**Exercise goal**
Would you retype the records below exactly as they appear?

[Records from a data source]
* * * * * * * * *
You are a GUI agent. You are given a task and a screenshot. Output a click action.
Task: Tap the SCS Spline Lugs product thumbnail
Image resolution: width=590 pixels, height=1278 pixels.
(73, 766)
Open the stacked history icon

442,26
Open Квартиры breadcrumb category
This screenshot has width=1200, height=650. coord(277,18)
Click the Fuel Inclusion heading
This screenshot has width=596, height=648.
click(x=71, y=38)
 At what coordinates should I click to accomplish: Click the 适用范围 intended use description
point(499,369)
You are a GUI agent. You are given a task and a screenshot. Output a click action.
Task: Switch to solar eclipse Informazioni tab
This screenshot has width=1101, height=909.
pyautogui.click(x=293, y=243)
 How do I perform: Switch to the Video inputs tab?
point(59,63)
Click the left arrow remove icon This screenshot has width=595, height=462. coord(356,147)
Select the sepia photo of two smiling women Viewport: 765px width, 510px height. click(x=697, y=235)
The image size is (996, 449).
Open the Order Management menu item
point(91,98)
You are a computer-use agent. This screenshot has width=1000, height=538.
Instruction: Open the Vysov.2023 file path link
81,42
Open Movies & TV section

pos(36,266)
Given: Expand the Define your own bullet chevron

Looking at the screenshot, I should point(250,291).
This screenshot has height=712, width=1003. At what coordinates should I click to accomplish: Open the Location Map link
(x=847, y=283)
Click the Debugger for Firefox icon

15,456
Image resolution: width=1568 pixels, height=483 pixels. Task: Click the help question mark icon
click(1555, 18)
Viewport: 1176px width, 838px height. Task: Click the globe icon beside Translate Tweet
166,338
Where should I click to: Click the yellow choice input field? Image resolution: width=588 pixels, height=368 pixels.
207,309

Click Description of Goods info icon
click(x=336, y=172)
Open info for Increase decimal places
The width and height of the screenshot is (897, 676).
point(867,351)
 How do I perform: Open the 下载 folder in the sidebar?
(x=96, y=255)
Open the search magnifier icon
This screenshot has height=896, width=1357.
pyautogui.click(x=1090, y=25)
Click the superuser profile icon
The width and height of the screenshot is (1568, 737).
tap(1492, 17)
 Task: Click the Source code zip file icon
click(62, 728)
* * * * * * * * *
**Output for this exercise**
You are a GUI agent. You are given a task and a screenshot. Output a click action.
Task: Tap the SCS Spline Lugs product thumbnail
Image resolution: width=590 pixels, height=1278 pixels.
(73, 766)
Open the stacked history icon

442,26
Open Квартиры breadcrumb category
This screenshot has width=1200, height=650. coord(277,18)
Click the Fuel Inclusion heading
This screenshot has width=596, height=648.
click(x=71, y=38)
 At what coordinates should I click to accomplish: Click the 适用范围 intended use description
point(499,369)
You are a GUI agent. You are given a task and a screenshot. Output a click action.
Task: Switch to solar eclipse Informazioni tab
This screenshot has width=1101, height=909.
pyautogui.click(x=293, y=243)
 How do I perform: Switch to the Video inputs tab?
point(59,63)
Click the left arrow remove icon This screenshot has width=595, height=462. coord(356,147)
Select the sepia photo of two smiling women Viewport: 765px width, 510px height. click(x=697, y=235)
The image size is (996, 449).
Open the Order Management menu item
point(91,98)
You are a computer-use agent. This screenshot has width=1000, height=538.
Instruction: Open the Vysov.2023 file path link
81,42
Open Movies & TV section

pos(36,266)
Given: Expand the Define your own bullet chevron

Looking at the screenshot, I should point(250,291).
This screenshot has height=712, width=1003. At what coordinates should I click to accomplish: Open the Location Map link
(x=847, y=283)
Click the Debugger for Firefox icon

15,456
Image resolution: width=1568 pixels, height=483 pixels. Task: Click the help question mark icon
click(1555, 18)
Viewport: 1176px width, 838px height. Task: Click the globe icon beside Translate Tweet
166,338
Where should I click to: Click the yellow choice input field? Image resolution: width=588 pixels, height=368 pixels.
207,309

Click Description of Goods info icon
click(x=336, y=172)
Open info for Increase decimal places
The width and height of the screenshot is (897, 676).
point(867,351)
 How do I perform: Open the 下载 folder in the sidebar?
(x=96, y=255)
Open the search magnifier icon
This screenshot has height=896, width=1357.
pyautogui.click(x=1090, y=25)
Click the superuser profile icon
The width and height of the screenshot is (1568, 737).
tap(1492, 17)
 Task: Click the Source code zip file icon
click(62, 728)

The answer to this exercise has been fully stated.